Translating Content From Other Plugins (Custom Post Types)
Plugins like WooCommerce, event managers, or portfolio tools register their own content types (custom post types). To translate those, you first need to enable them in Polylang.
Go to Languages > Settings, find the Custom post types and Taxonomies section, and enable the ones you want translated.

For content types that use the standard WordPress wp_insert_post function internally, you can enable Automatic creation of translation entries in the plugin’s Settings. This creates translated versions automatically when new entries are added.

After that, translating works exactly the same as with regular posts: publish for automatic translation, or use Bulk Actions to translate existing content.
Translating Advanced Custom Fields (ACF)
If your posts use Advanced Custom Fields, those fields can be translated too. Inside each ACF field group, a Gato Translate section lets you configure each field individually: Sync (copy as-is), Translate (translate the text), or Translate entity references (replace linked posts or images with their translated equivalents).

Fill in your ACF fields on the source post as usual.

When the post is translated, ACF fields are handled according to their configuration—text fields get translated, and entity references are replaced with their translated counterparts.

Translating SEO Metadata
The plugin translates SEO titles, meta descriptions, and related fields for each translated page, for the most popular SEO plugins.
These integrations are enabled by default under Settings > Plugin Integration Configuration.
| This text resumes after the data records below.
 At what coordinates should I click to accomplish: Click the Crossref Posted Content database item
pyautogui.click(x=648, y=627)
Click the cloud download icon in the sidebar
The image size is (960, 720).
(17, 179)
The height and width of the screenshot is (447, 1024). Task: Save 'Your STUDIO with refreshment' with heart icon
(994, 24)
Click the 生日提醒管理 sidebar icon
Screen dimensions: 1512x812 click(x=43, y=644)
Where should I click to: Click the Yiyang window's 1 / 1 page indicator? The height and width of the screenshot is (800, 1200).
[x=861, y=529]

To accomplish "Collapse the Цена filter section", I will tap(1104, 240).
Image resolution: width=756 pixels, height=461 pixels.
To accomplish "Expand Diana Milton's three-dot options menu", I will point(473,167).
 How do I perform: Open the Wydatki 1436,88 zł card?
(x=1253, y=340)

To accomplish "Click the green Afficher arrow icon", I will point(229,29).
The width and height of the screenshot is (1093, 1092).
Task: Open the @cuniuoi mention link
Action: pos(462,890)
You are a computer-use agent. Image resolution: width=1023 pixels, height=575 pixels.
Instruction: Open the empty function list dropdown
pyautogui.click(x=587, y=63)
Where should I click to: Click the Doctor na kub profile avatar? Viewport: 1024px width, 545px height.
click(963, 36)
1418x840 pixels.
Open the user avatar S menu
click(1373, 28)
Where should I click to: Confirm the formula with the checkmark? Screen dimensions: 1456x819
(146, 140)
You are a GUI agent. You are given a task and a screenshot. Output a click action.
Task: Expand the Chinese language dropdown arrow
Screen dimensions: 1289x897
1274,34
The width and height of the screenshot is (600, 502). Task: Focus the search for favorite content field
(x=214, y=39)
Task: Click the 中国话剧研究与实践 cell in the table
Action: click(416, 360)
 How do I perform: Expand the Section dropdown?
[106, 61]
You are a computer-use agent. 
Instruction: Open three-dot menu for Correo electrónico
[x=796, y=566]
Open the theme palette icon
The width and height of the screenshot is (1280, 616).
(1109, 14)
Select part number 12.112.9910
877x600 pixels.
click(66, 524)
For any custom meta fields not covered by these integrations, you can configure them individually in Settings > Meta Configuration—specifying whether each field should be copied, translated, or linked to its translated counterpart.

Translating Content for the Classic and Block Editors
Both the Classic Editor and Block Editor (Gutenberg) are supported without any additional configuration.
With the Block Editor, the plugin extracts and translates the text content inside each block—paragraphs, headings, buttons, image captions, quotes, etc.—while leaving the block structure and layout intact.

With the Classic Editor, the full post content is sent to the AI and replaced with the translation in a single operation.
Wrapping Up
Gato AI Translations for Polylang covers pretty much everything you’d need to translate a WordPress site. Setup is minimal: install the plugin, connect your Polylang languages, and add an API key for your chosen AI service, and you’re ready to start translating your site.